WHAT YOU NEED TO DO:
Please copy the entries from the line containing "Image resolution: width=405" through the end of the entries, substituting "green" for "orange" and changing nothing else. Leave the pictures out.
--- Start of AVAILABLE DATA ---
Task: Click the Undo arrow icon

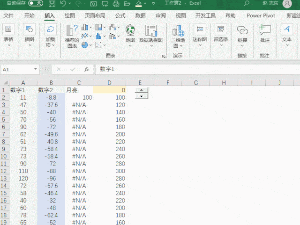Action: (x=63, y=3)
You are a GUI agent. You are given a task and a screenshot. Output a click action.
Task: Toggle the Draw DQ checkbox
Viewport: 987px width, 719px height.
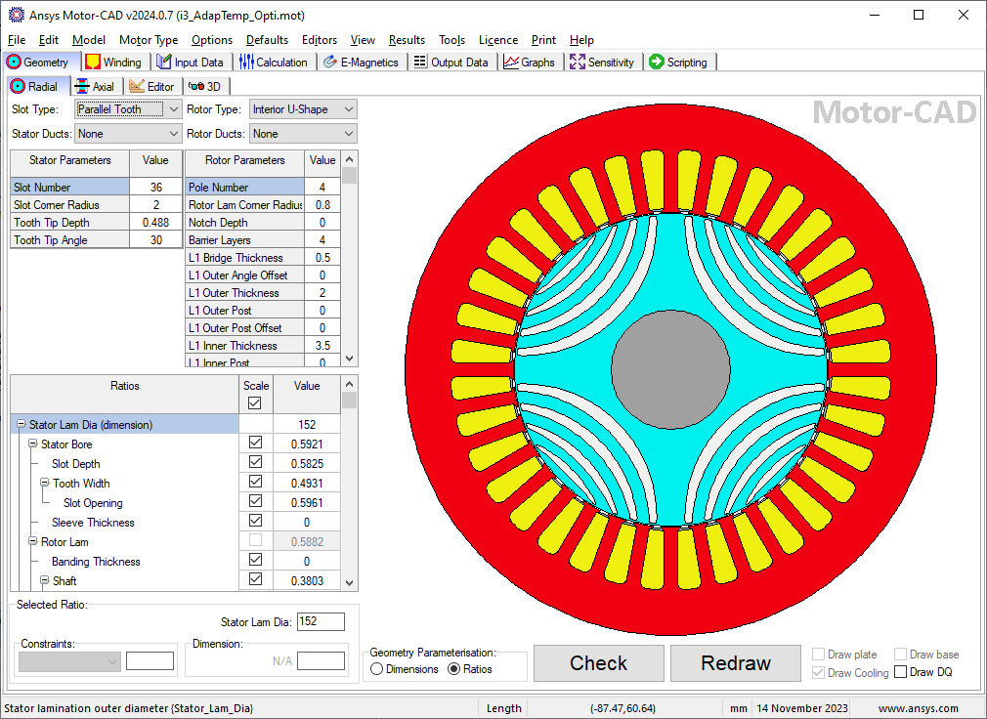pyautogui.click(x=901, y=672)
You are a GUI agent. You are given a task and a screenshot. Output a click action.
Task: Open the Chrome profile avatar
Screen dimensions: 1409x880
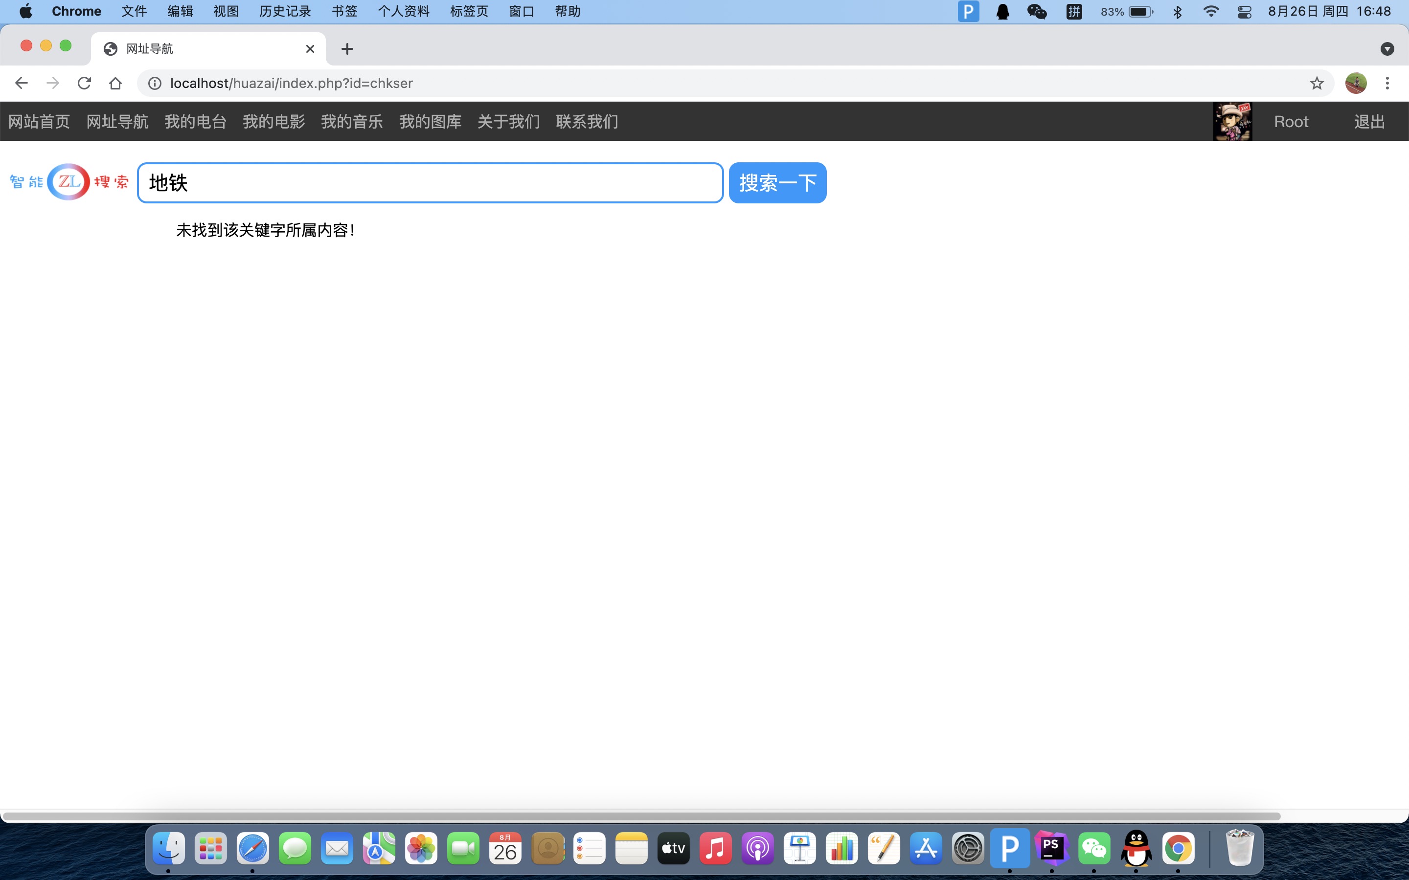(x=1355, y=83)
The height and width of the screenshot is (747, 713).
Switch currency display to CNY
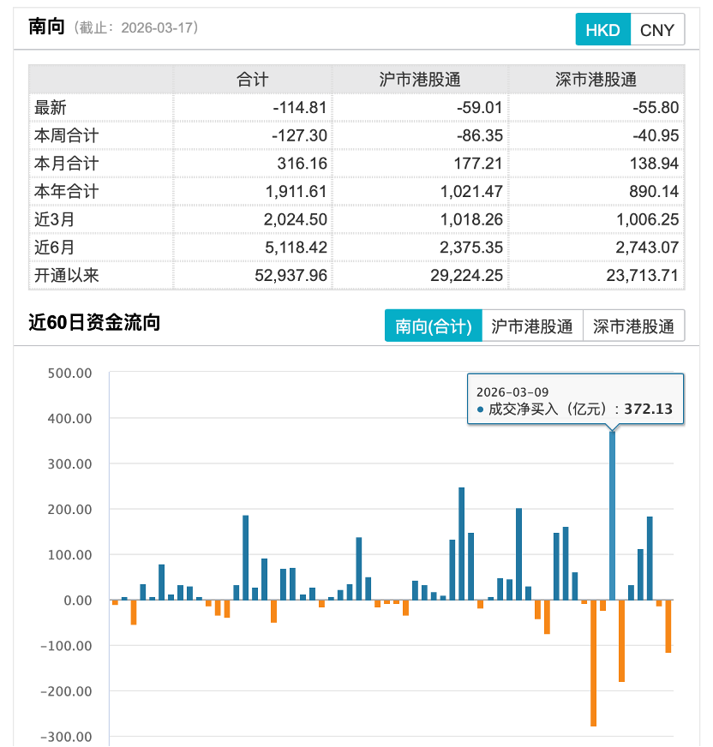coord(657,29)
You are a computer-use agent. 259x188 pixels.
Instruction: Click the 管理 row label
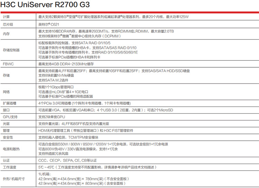(6, 131)
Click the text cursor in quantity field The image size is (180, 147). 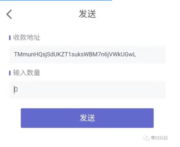point(14,90)
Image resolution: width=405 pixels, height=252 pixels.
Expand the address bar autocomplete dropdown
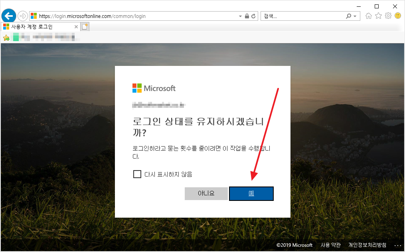click(x=240, y=16)
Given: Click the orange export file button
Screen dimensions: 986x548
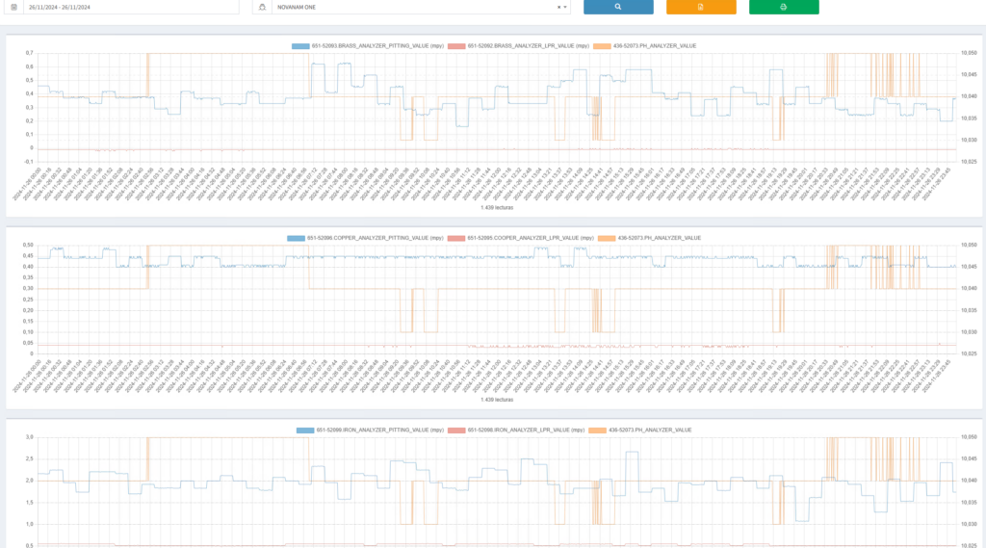Looking at the screenshot, I should pos(701,7).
--- End of AVAILABLE DATA ---
RIGHT ANSWER:
Image resolution: width=405 pixels, height=252 pixels.
Expand the address bar autocomplete dropdown
click(x=240, y=16)
Given: Click the green export file button
Screen dimensions: 986x548
Looking at the screenshot, I should pos(701,7).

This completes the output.